ЗАДАНИЯ >>
A) Можете ли вы дословно выписать из отрывка о корзиночной мастерской в Нёноксе фрагмент, который начинается словами «Мне, так долго» и заканчивается словами «плести нужные корзины.»?
B) Продолжите повествование о корзиночной мастерской в Нёноксе, начав сразу после его последнего предложения.

----- ФРАГМЕНТ СТРАНИЦЫ

Мне, так долго оставшейся вне общения с людьми, естественно, хотелось поскорее войти в окружающую жизнь, как ни бедна была она содержанием; хотелось как-нибудь прицепиться к ней и с своей стороны внести в нее какое-нибудь улучшение. Узнав, что корзинки для погрузки соли не делаются на месте, а привозятся из Архангельска, стоят довольно дорого и быстро изнашиваются, я подумала, что здесь может привиться корзиночный промысел, если завести мастерскую, в которой желающие могли бы учиться плести нужные корзины.

От И. И. Горбунова-Посадова я выписала из Москвы литературу по кустарным промыслам и приступила к собиранию сведений, где можно взять необходимый материал и нанять мастера. Посадские указывали мне на лесничего Пруденского, жившего в Нёноксе, как на человека, который может оказать мне услуги в этом деле. Действительно, когда я обратилась к нему, он сделал все, зависевшее от него. Я находила, что мне, как ссыльной, лучше не брать официально на себя инициативу в устройстве мастерской, и предложила лесничему открыть ее как бы по его собственному почину. Деньги же для найма помещения, мастера и на покупку необходимого материала должна доставить я. Лесничий охотно пошел на это и в самое короткое время нанял избу, отыскал и пригласил корзинщика и приобрел материал — сухую сосну для дранок, из которых должны были делаться корзины. Все устроилось легко и скоро, — мастерская в Нёноксе была открыта. Оставалось привлечь учеников из местного населения, и я занялась агитацией и пропагандой. Я ходила по улицам с моим старым другом Александрой Ивановной Мороз, жившей со мной с января и вместе со мной финансировавшей корзиночную мастерскую, и не пропускала ни одной девушки, ни одного подростка без того, чтобы не изложить красноречиво необходимость и выгодность для данной местности корзиночного промысла. Я убеждала всячески идти в мастерскую и учиться плести корзины как для таскания соли на баржи, так и для домашнего обихода вообще. Но трудно преодолеть деревенскую инертность: мои усилия пропадали даром. Четыре или пять мальчиков, действительно, стали посещать мастерскую и сделали по две-три небольших корзиночки, и я сама сплела под руководством мастера одну. Что касается взрослых, никто не интересовался этим производством, и так как охотников учиться не находилось, то месяца через два я сочла за лучшее закрыть мастерскую, оставшуюся без учеников.

----------
----- СТРОКИ НАБОРА ДАННЫХ

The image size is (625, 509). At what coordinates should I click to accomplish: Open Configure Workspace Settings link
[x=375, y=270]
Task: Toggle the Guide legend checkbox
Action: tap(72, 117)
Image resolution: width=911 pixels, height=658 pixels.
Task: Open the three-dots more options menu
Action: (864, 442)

----------

ОТВЕТЫ К ЗАДАНИЯМ >>
A)
Мне, так долго оставшейся вне общения с людьми, естественно, хотелось поскорее войти в окружающую жизнь, как ни бедна была она содержанием; хотелось как-нибудь прицепиться к ней и с своей стороны внести в нее какое-нибудь улучшение. Узнав, что корзинки для погрузки соли не делаются на месте, а привозятся из Архангельска, стоят довольно дорого и быстро изнашиваются, я подумала, что здесь может привиться корзиночный промысел, если завести мастерскую, в которой желающие могли бы учиться плести нужные корзины.

B)
С тем же лесничим я обсуждала вопрос о другом промысле, который мог пойти в этой местности. Как он, так и местный священник говорили, что в Нёноксе есть месторождение глины, годной для гончарного дела. Все поморье приобретало глиняную посуду у крестьян, которые закупали ее за 70 верст, в Архангельске, и потом объезжали с ней села. Священник говорил, что вопрос о гончарном производстве уже не раз поднимался в Нёноксе и образцы глины возились в Архангельск, где были признаны годными к делу. Я предполагала устроить завод на артельных началах, силами самих жителей. Но единственным человеком, который сильно заинтересовался моим проектом, был священник, обремененный 9 или 10 детьми, которых надо было кормить и воспитывать. Падкий на деньгу, чадолюбивый отец — будь он допущен в руководители — без сомнения забрал бы все дело в свои руки, а подыскать подходящих людей в артель я не могла. Мое знакомство с посадскими не могло быть широким. Урядники усердно позаботились об этом. Распространяя обо мне всевозможные небылицы, они запугивали население тюрьмой и даже расстрелом тех, кто вздумал бы посещать меня. Никто из жителей, кроме поставщиков продуктов, не заходил ко мне, и при этих условиях мне неловко было часто заходить к кому-либо.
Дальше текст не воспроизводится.